## Richiesta
Puoi restituire l'intero elenco qui sotto come lista JSON di stringhe, con una stringa per ciascuna riga e senza le righe vuote?

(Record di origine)

..........

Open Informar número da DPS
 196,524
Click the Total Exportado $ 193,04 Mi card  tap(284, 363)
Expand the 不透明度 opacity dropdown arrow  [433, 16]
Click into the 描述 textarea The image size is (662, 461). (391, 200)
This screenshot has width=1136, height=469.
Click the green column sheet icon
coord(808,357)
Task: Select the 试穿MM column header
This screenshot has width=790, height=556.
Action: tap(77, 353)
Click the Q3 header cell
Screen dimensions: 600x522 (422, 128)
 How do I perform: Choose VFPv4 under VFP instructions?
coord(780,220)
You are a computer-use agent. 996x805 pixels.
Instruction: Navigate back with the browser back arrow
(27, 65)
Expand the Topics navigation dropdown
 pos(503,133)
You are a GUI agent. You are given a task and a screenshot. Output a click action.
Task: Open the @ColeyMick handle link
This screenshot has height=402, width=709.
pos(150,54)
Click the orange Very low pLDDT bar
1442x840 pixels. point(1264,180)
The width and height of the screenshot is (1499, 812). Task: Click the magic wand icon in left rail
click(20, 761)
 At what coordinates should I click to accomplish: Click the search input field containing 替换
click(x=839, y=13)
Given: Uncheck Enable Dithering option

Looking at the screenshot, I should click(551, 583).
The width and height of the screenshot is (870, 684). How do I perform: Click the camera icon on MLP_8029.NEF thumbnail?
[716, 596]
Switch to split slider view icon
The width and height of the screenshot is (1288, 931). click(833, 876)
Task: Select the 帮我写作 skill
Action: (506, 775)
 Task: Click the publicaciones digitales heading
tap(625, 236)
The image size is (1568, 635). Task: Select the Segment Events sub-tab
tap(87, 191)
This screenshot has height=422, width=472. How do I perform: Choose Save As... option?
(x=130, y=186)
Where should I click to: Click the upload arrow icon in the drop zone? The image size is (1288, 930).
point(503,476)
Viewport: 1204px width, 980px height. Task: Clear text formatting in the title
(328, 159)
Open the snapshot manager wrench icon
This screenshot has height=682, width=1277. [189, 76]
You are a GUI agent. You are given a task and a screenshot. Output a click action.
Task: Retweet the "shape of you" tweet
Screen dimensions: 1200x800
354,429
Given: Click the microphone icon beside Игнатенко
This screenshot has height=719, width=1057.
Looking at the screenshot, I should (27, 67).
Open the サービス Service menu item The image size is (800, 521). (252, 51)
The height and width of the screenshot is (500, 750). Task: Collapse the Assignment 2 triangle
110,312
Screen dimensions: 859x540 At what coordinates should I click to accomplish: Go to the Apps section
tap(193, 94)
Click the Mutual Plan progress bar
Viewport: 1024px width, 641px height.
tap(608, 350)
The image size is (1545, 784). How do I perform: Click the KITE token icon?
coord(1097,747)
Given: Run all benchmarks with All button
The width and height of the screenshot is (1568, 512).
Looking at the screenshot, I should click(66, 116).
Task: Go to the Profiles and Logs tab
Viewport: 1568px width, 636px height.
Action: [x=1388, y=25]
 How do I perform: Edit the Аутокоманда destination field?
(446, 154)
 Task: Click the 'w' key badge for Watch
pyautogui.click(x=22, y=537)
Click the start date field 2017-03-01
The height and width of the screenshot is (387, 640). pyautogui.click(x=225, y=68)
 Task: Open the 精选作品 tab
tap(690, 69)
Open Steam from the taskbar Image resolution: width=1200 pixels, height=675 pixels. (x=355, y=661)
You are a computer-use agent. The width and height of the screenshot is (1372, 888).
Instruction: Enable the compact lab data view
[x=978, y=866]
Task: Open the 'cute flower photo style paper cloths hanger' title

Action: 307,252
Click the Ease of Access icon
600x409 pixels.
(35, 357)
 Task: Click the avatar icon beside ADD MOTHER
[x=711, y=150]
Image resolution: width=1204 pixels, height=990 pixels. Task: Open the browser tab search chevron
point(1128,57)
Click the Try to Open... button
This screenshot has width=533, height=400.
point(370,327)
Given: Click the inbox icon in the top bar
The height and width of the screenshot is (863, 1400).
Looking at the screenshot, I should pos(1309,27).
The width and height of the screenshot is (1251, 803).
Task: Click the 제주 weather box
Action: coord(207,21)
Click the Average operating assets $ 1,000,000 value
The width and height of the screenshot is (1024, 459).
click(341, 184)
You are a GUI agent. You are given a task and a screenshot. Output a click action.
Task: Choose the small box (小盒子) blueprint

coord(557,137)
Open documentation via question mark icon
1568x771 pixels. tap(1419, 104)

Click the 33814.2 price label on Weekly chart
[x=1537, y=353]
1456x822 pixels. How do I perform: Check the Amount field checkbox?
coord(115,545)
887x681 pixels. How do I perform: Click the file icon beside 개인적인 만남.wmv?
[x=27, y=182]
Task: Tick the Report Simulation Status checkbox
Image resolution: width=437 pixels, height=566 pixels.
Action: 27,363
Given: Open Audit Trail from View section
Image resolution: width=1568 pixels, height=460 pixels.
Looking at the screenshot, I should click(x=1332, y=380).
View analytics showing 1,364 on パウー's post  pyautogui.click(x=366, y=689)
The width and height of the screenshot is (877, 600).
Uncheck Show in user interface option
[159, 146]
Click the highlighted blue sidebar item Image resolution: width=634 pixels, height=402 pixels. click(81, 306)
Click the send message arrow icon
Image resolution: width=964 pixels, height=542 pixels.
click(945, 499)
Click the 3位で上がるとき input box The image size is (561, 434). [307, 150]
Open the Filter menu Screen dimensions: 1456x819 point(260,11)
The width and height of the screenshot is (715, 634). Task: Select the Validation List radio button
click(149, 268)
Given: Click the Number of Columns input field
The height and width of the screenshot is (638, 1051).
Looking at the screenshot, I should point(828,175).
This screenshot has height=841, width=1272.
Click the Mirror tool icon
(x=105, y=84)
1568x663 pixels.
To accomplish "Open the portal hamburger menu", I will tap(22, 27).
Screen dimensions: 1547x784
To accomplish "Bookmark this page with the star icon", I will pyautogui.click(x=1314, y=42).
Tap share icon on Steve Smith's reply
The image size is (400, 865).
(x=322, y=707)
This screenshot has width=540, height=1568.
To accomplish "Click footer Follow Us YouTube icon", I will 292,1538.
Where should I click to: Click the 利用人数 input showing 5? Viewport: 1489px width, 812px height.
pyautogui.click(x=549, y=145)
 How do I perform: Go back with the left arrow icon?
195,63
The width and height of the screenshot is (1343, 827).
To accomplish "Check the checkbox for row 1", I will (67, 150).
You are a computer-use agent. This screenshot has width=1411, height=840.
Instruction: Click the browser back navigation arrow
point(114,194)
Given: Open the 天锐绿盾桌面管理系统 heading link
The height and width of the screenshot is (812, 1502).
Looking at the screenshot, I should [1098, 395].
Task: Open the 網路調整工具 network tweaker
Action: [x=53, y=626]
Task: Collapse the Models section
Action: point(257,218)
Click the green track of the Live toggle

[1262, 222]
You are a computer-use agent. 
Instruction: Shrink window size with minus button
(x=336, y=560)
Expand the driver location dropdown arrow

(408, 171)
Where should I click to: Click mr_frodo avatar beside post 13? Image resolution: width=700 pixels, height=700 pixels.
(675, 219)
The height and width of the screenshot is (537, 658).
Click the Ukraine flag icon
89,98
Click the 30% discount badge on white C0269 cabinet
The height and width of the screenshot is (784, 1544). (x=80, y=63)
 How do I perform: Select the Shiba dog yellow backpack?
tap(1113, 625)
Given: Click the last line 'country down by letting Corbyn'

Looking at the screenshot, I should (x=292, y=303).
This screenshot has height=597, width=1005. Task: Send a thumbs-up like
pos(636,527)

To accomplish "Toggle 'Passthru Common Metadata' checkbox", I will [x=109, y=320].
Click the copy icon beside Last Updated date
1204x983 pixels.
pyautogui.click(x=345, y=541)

..........

## Risposta all'esercizio
[
  "Open Informar número da DPS",
  " 196,524",
  "Click the Total Exportado $ 193,04 Mi card  tap(284, 363)",
  "Expand the 不透明度 opacity dropdown arrow  [433, 16]",
  "Click into the 描述 textarea The image size is (662, 461). (391, 200)",
  "This screenshot has width=1136, height=469.",
  "Click the green column sheet icon",
  "coord(808,357)",
  "Task: Select the 试穿MM column header",
  "This screenshot has width=790, height=556.",
  "Action: tap(77, 353)",
  "Click the Q3 header cell",
  "Screen dimensions: 600x522 (422, 128)",
  " How do I perform: Choose VFPv4 under VFP instructions?",
  "coord(780,220)",
  "You are a computer-use agent. 996x805 pixels.",
  "Instruction: Navigate back with the browser back arrow",
  "(27, 65)",
  "Expand the Topics navigation dropdown",
  " pos(503,133)",
  "You are a GUI agent. You are given a task and a screenshot. Output a click action.",
  "Task: Open the @ColeyMick handle link",
  "This screenshot has height=402, width=709.",
  "pos(150,54)",
  "Click the orange Very low pLDDT bar",
  "1442x840 pixels. point(1264,180)",
  "The width and height of the screenshot is (1499, 812). Task: Click the magic wand icon in left rail",
  "click(20, 761)",
  " At what coordinates should I click to accomplish: Click the search input field containing 替换",
  "click(x=839, y=13)",
  "Given: Uncheck Enable Dithering option",
  "Looking at the screenshot, I should click(551, 583).",
  "The width and height of the screenshot is (870, 684). How do I perform: Click the camera icon on MLP_8029.NEF thumbnail?",
  "[716, 596]",
  "Switch to split slider view icon",
  "The width and height of the screenshot is (1288, 931). click(833, 876)",
  "Task: Select the 帮我写作 skill",
  "Action: (506, 775)",
  " Task: Click the publicaciones digitales heading",
  "tap(625, 236)",
  "The image size is (1568, 635). Task: Select the Segment Events sub-tab",
  "tap(87, 191)",
  "This screenshot has height=422, width=472. How do I perform: Choose Save As... option?",
  "(x=130, y=186)",
  "Where should I click to: Click the upload arrow icon in the drop zone? The image size is (1288, 930).",
  "point(503,476)",
  "Viewport: 1204px width, 980px height. Task: Clear text formatting in the title",
  "(328, 159)",
  "Open the snapshot manager wrench icon",
  "This screenshot has height=682, width=1277. [189, 76]",
  "You are a GUI agent. You are given a task and a screenshot. Output a click action.",
  "Task: Retweet the \"shape of you\" tweet",
  "Screen dimensions: 1200x800",
  "354,429",
  "Given: Click the microphone icon beside Игнатенко",
  "This screenshot has height=719, width=1057.",
  "Looking at the screenshot, I should (27, 67).",
  "Open the サービス Service menu item The image size is (800, 521). (252, 51)",
  "The height and width of the screenshot is (500, 750). Task: Collapse the Assignment 2 triangle",
  "110,312",
  "Screen dimensions: 859x540 At what coordinates should I click to accomplish: Go to the Apps section",
  "tap(193, 94)",
  "Click the Mutual Plan progress bar",
  "Viewport: 1024px width, 641px height.",
  "tap(608, 350)",
  "The image size is (1545, 784). How do I perform: Click the KITE token icon?",
  "coord(1097,747)",
  "Given: Run all benchmarks with All button",
  "The width and height of the screenshot is (1568, 512).",
  "Looking at the screenshot, I should click(66, 116).",
  "Task: Go to the Profiles and Logs tab",
  "Viewport: 1568px width, 636px height.",
  "Action: [x=1388, y=25]",
  " How do I perform: Edit the Аутокоманда destination field?",
  "(446, 154)",
  " Task: Click the 'w' key badge for Watch",
  "pyautogui.click(x=22, y=537)",
  "Click the start date field 2017-03-01",
  "The height and width of the screenshot is (387, 640). pyautogui.click(x=225, y=68)",
  " Task: Open the 精选作品 tab",
  "tap(690, 69)",
  "Open Steam from the taskbar Image resolution: width=1200 pixels, height=675 pixels. (x=355, y=661)",
  "You are a computer-use agent. The width and height of the screenshot is (1372, 888).",
  "Instruction: Enable the compact lab data view",
  "[x=978, y=866]",
  "Task: Open the 'cute flower photo style paper cloths hanger' title",
  "Action: 307,252",
  "Click the Ease of Access icon",
  "600x409 pixels.",
  "(35, 357)",
  " Task: Click the avatar icon beside ADD MOTHER",
  "[x=711, y=150]",
  "Image resolution: width=1204 pixels, height=990 pixels. Task: Open the browser tab search chevron",
  "point(1128,57)",
  "Click the Try to Open... button",
  "This screenshot has width=533, height=400.",
  "point(370,327)",
  "Given: Click the inbox icon in the top bar",
  "The height and width of the screenshot is (863, 1400).",
  "Looking at the screenshot, I should pos(1309,27).",
  "The width and height of the screenshot is (1251, 803).",
  "Task: Click the 제주 weather box",
  "Action: coord(207,21)",
  "Click the Average operating assets $ 1,000,000 value",
  "The width and height of the screenshot is (1024, 459).",
  "click(341, 184)",
  "You are a GUI agent. You are given a task and a screenshot. Output a click action.",
  "Task: Choose the small box (小盒子) blueprint",
  "coord(557,137)",
  "Open documentation via question mark icon",
  "1568x771 pixels. tap(1419, 104)",
  "Click the 33814.2 price label on Weekly chart",
  "[x=1537, y=353]",
  "1456x822 pixels. How do I perform: Check the Amount field checkbox?",
  "coord(115,545)",
  "887x681 pixels. How do I perform: Click the file icon beside 개인적인 만남.wmv?",
  "[x=27, y=182]",
  "Task: Tick the Report Simulation Status checkbox",
  "Image resolution: width=437 pixels, height=566 pixels.",
  "Action: 27,363",
  "Given: Open Audit Trail from View section",
  "Image resolution: width=1568 pixels, height=460 pixels.",
  "Looking at the screenshot, I should click(x=1332, y=380).",
  "View analytics showing 1,364 on パウー's post  pyautogui.click(x=366, y=689)",
  "The width and height of the screenshot is (877, 600).",
  "Uncheck Show in user interface option",
  "[159, 146]",
  "Click the highlighted blue sidebar item Image resolution: width=634 pixels, height=402 pixels. click(81, 306)",
  "Click the send message arrow icon",
  "Image resolution: width=964 pixels, height=542 pixels.",
  "click(945, 499)",
  "Click the 3位で上がるとき input box The image size is (561, 434). [307, 150]",
  "Open the Filter menu Screen dimensions: 1456x819 point(260,11)",
  "The width and height of the screenshot is (715, 634). Task: Select the Validation List radio button",
  "click(149, 268)",
  "Given: Click the Number of Columns input field",
  "The height and width of the screenshot is (638, 1051).",
  "Looking at the screenshot, I should point(828,175).",
  "This screenshot has height=841, width=1272.",
  "Click the Mirror tool icon",
  "(x=105, y=84)",
  "1568x663 pixels.",
  "To accomplish \"Open the portal hamburger menu\", I will tap(22, 27).",
  "Screen dimensions: 1547x784",
  "To accomplish \"Bookmark this page with the star icon\", I will pyautogui.click(x=1314, y=42).",
  "Tap share icon on Steve Smith's reply",
  "The image size is (400, 865).",
  "(x=322, y=707)",
  "This screenshot has width=540, height=1568.",
  "To accomplish \"Click footer Follow Us YouTube icon\", I will 292,1538.",
  "Where should I click to: Click the 利用人数 input showing 5? Viewport: 1489px width, 812px height.",
  "pyautogui.click(x=549, y=145)",
  " How do I perform: Go back with the left arrow icon?",
  "195,63",
  "The width and height of the screenshot is (1343, 827).",
  "To accomplish \"Check the checkbox for row 1\", I will (67, 150).",
  "You are a computer-use agent. This screenshot has width=1411, height=840.",
  "Instruction: Click the browser back navigation arrow",
  "point(114,194)",
  "Given: Open the 天锐绿盾桌面管理系统 heading link",
  "The height and width of the screenshot is (812, 1502).",
  "Looking at the screenshot, I should [1098, 395].",
  "Task: Open the 網路調整工具 network tweaker",
  "Action: [x=53, y=626]",
  "Task: Collapse the Models section",
  "Action: point(257,218)",
  "Click the green track of the Live toggle",
  "[1262, 222]",
  "You are a computer-use agent. ",
  "Instruction: Shrink window size with minus button",
  "(x=336, y=560)",
  "Expand the driver location dropdown arrow",
  "(408, 171)",
  "Where should I click to: Click mr_frodo avatar beside post 13? Image resolution: width=700 pixels, height=700 pixels.",
  "(675, 219)",
  "The height and width of the screenshot is (537, 658).",
  "Click the Ukraine flag icon",
  "89,98",
  "Click the 30% discount badge on white C0269 cabinet",
  "The height and width of the screenshot is (784, 1544). (x=80, y=63)",
  " How do I perform: Select the Shiba dog yellow backpack?",
  "tap(1113, 625)",
  "Given: Click the last line 'country down by letting Corbyn'",
  "Looking at the screenshot, I should (x=292, y=303).",
  "This screenshot has height=597, width=1005. Task: Send a thumbs-up like",
  "pos(636,527)",
  "To accomplish \"Toggle 'Passthru Common Metadata' checkbox\", I will [x=109, y=320].",
  "Click the copy icon beside Last Updated date",
  "1204x983 pixels.",
  "pyautogui.click(x=345, y=541)"
]